Dodgers clinch World Series following Yankees meltdown
You have to hand it to Freddie Freeman, Shohei Ohtani and the Los Angeles Dodgers.
The Yankees certainly did.
When New York let LA back into game five of baseball's World Series, the star-studded Dodgers did what they've done all year - kept on going and finished.
After taking advantage of three miscues to erase a five-run, fifth-inning deficit during one of the most memorable mid-game meltdowns in baseball history, the Dodgers rallied on sacrifice flies from Gavin Lux and Mookie Betts in the eighth to beat New York 7-6 on Thursday (AEDT).
That gave the Dodgers the series, four games to one.
"We're obviously resilient, but there's so much love in the clubhouse that won this game today," Betts said. "That's what it was. It was love, it was grit. I mean, it was just a beautiful thing. I'm just proud of us and I'm happy for us."
Game five had everything, including an unusual interference call on Yankees catcher Austin Wills in the eighth inning that put Ohtani on base.
Aaron Judge and Jazz Chisholm Jr hit back-to-back home runs in the first inning for New York. Alex Verdugo's RBI single piled on the pain for LA starting pitcher Jack Flaherty in the second, and Giancarlo Stanton's third-inning homer built the Yankees' 5-0 lead.
But errors by Judge in center, after he had taken an outstanding catch in the fourth, and Anthony Volpe at shortstop, combined with pitcher Gerrit Cole failing to cover first on Betts' grounder, helped Los Angeles score five unearned runs in the fifth.
Cole had not allowed a hit until the Dodgers ran amok in that inning.
"This is going to sting forever," Yankees manager Aaron Boone said. "I'm heartbroken."
After Stanton's sixth-inning sacrifice fly put the Yankees back ahead 6-5, the Dodgers loaded the bases against losing pitcher Tommy Kahnle in the eighth before the sacrifice flies off Luke Weaver.
LA reliever Blake Treinen pitched his way out of a jam in the bottom of the eighth, with two men on base and only one out, to earn the win.
Walker Buehler, making his first relief appearance since his rookie season in 2018, pitched a perfect ninth for his first major league save.
When Buehler struck out Verdugo to end the game, the Dodgers poured onto the field to celebrate, capping a season in which they won 98 games and finished with the best regular-season record.
With several thousand Dodgers fans remaining in a mostly-empty stadium, baseball Commissioner Rob Manfred presented the trophy on the field.
Ohtani, the Dodgers' record-setting $700 million signing and baseball's first 50-homer, 50-steal player, hit two for 19 with no RBIs and had one single after separating his left shoulder during a stolen base attempt in game two.
Freeman hit a two-run single to tie the series record of 12 RBIs and was voted the most valuable player from the five games.

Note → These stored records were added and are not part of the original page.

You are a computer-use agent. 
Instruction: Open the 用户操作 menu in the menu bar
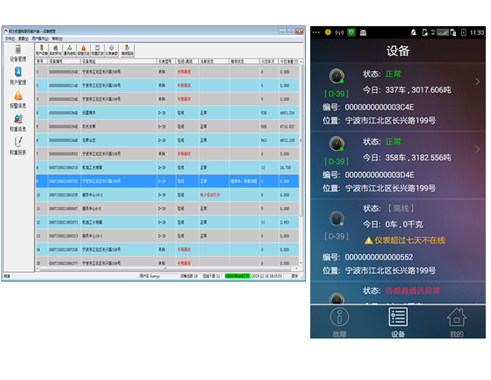[40, 39]
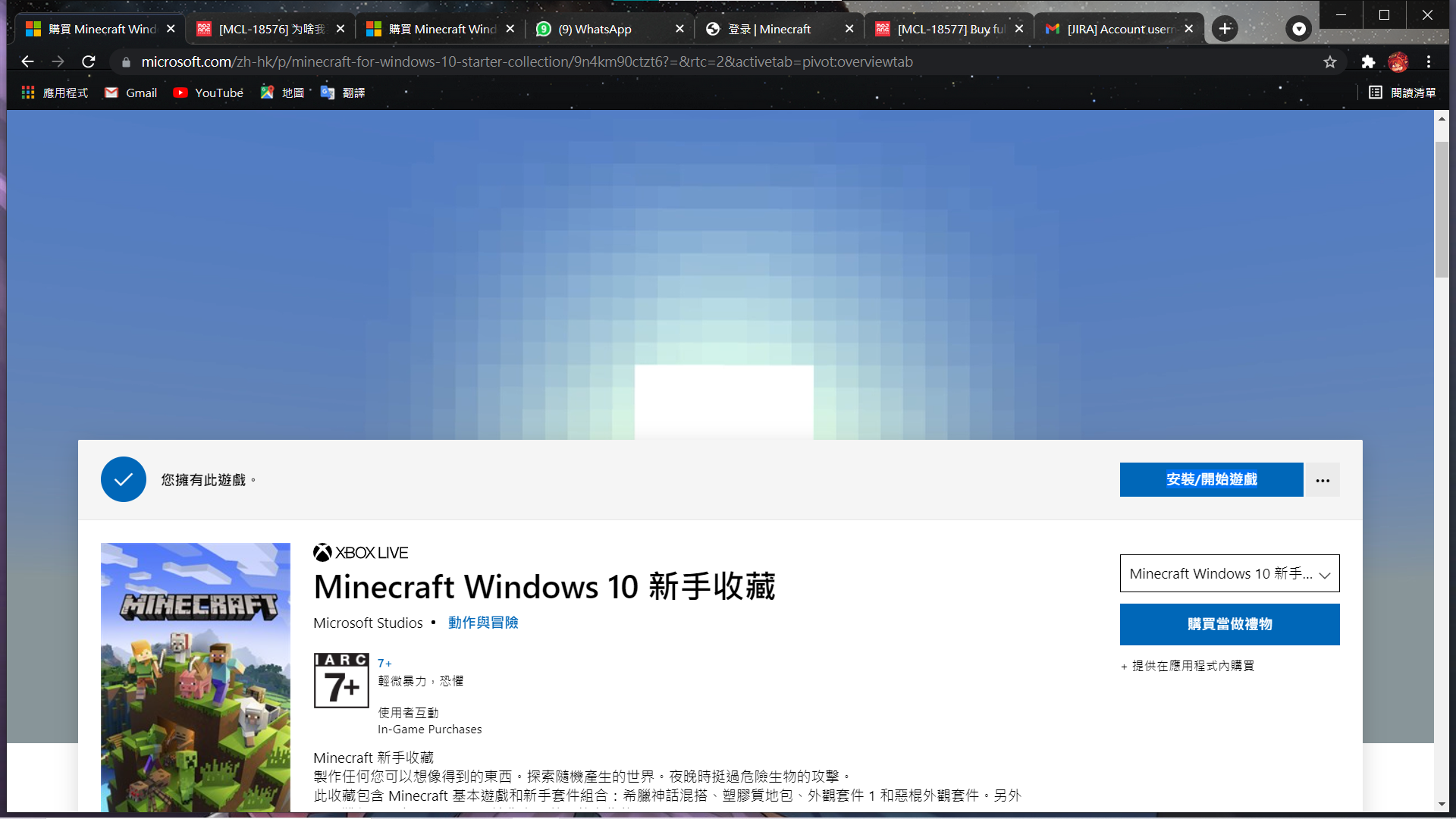Click the 購買當做禮物 button
Screen dimensions: 1456x819
pyautogui.click(x=1229, y=624)
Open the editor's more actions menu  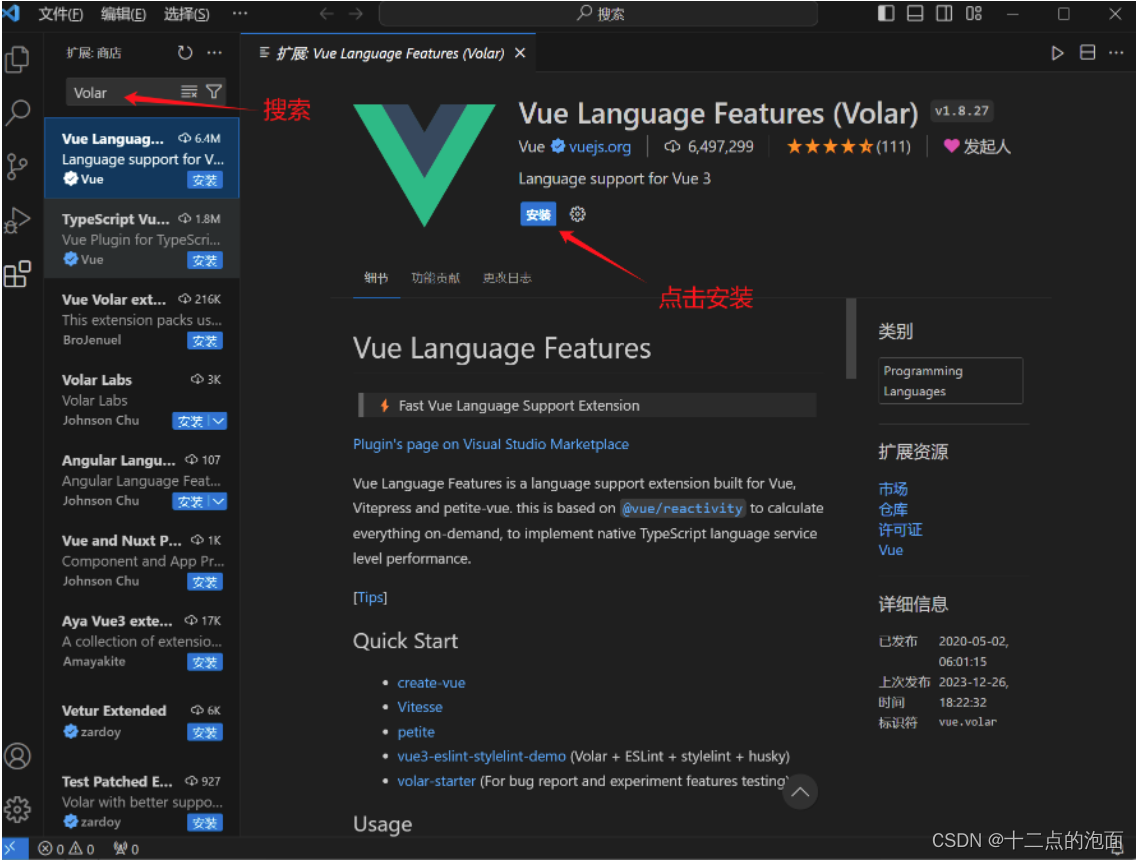(x=1117, y=52)
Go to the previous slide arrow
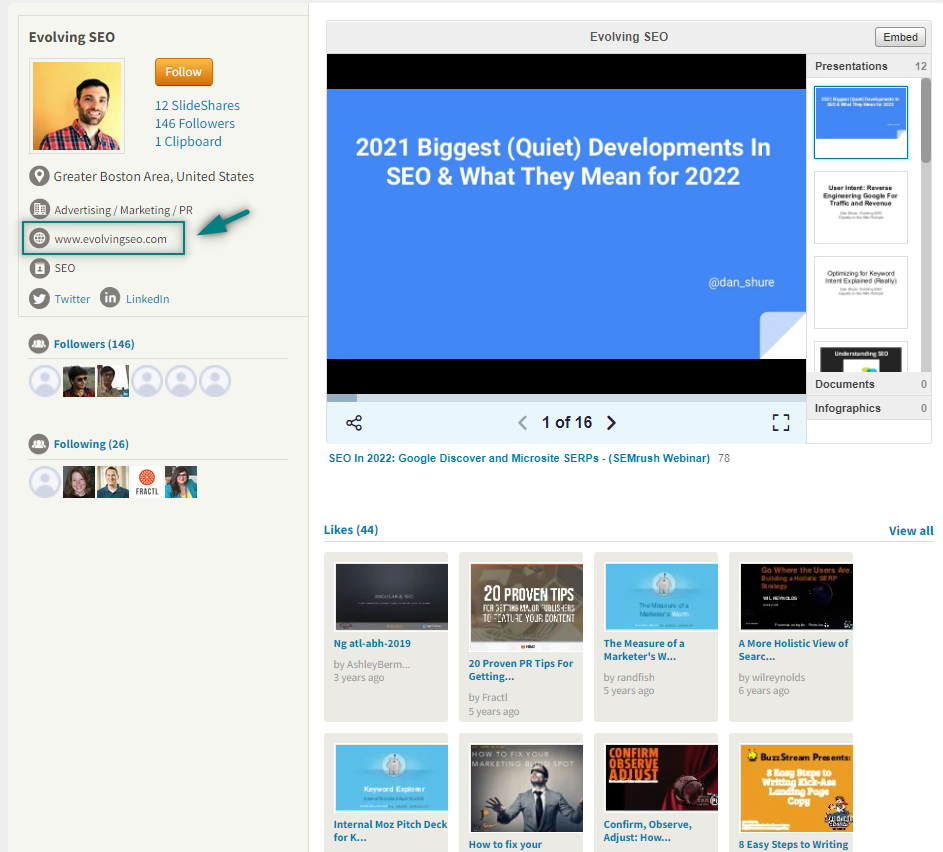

With the Dodgers one out from losing Friday's series opener, Freeman hit a game-ending grand slam reminiscent of Kirk Gibson's iconic homer off Oakland's Dennis Eckersley in 1988's game one, that sparked Los Angeles to the title.
The Dodgers earned their eighth championship and seventh since leaving Brooklyn for Los Angeles - their first in a non-shortened season since '88.
They won a neutral-site World Series against Tampa Bay in 2020 after a 60-game regular season and couldn't have a parade because of COVID-19.
These Dodgers of Ohtani, Freeman and Betts joined the 1955 Duke Snider and Roy Campanella Boys of Summer, the Sandy Koufax and Don Drysdale era that spanned the three titles from 1959-65, the Tommy Lasorda-led groups of 1981 and '88 and the Betts and Clayton Kershaw champions of 2020.
Ending a season that started with a gambling scandal involving Ohtani's interpreter, Roberts won his second championship in nine years as Dodgers manager. The Dodgers won for the fourth time in 12 series meetings with the Yankees.
New York remain without a title since their record 27th in 2009.
Los Angeles went on an unprecedented $1.25 billion spending spree last offseason on deals capped by the signing of Ohtani. Much of the money was future obligations that raised the Dodgers' deferred compensation to $915.5 million owed from 2028-44.